Task statement
At the line containing "Task: Switch to the Banners tab", begin retyping, and continue word for word until the records below run out.

Entries provided
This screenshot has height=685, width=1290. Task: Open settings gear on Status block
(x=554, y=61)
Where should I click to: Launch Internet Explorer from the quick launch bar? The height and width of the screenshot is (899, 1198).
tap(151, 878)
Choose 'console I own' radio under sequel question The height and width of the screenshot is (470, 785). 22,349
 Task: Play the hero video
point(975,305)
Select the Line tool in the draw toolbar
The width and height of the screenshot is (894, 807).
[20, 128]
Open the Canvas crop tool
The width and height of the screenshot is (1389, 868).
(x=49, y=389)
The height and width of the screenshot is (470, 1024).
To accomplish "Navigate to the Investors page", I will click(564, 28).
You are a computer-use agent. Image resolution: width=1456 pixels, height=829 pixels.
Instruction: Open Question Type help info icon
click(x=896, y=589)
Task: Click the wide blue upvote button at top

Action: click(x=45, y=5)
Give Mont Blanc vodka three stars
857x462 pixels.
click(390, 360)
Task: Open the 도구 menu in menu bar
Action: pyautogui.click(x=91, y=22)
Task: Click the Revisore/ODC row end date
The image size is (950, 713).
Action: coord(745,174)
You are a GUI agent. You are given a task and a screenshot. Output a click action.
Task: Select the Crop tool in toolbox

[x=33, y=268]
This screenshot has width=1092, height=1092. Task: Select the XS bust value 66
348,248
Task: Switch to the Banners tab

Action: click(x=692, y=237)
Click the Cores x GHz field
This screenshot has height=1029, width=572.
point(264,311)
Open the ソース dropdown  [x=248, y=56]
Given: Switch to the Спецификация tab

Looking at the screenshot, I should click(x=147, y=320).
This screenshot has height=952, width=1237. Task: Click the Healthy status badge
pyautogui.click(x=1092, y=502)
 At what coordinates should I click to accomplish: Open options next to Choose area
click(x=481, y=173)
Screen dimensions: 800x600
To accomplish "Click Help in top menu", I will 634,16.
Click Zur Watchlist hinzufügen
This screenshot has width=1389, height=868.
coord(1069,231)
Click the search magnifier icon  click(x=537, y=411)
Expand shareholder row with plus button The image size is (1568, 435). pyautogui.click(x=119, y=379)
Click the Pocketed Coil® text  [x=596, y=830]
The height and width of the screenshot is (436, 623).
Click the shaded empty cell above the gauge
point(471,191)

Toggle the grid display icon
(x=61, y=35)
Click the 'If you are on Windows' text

Response
Task: Switch to the Banners tab

Action: click(x=692, y=237)
Click the Cores x GHz field
This screenshot has height=1029, width=572.
point(264,311)
Open the ソース dropdown  [x=248, y=56]
Given: Switch to the Спецификация tab

Looking at the screenshot, I should click(x=147, y=320).
This screenshot has height=952, width=1237. Task: Click the Healthy status badge
pyautogui.click(x=1092, y=502)
 At what coordinates should I click to accomplish: Open options next to Choose area
click(x=481, y=173)
Screen dimensions: 800x600
To accomplish "Click Help in top menu", I will 634,16.
Click Zur Watchlist hinzufügen
This screenshot has width=1389, height=868.
coord(1069,231)
Click the search magnifier icon  click(x=537, y=411)
Expand shareholder row with plus button The image size is (1568, 435). pyautogui.click(x=119, y=379)
Click the Pocketed Coil® text  [x=596, y=830]
The height and width of the screenshot is (436, 623).
Click the shaded empty cell above the gauge
point(471,191)

Toggle the grid display icon
(x=61, y=35)
Click the 'If you are on Windows' text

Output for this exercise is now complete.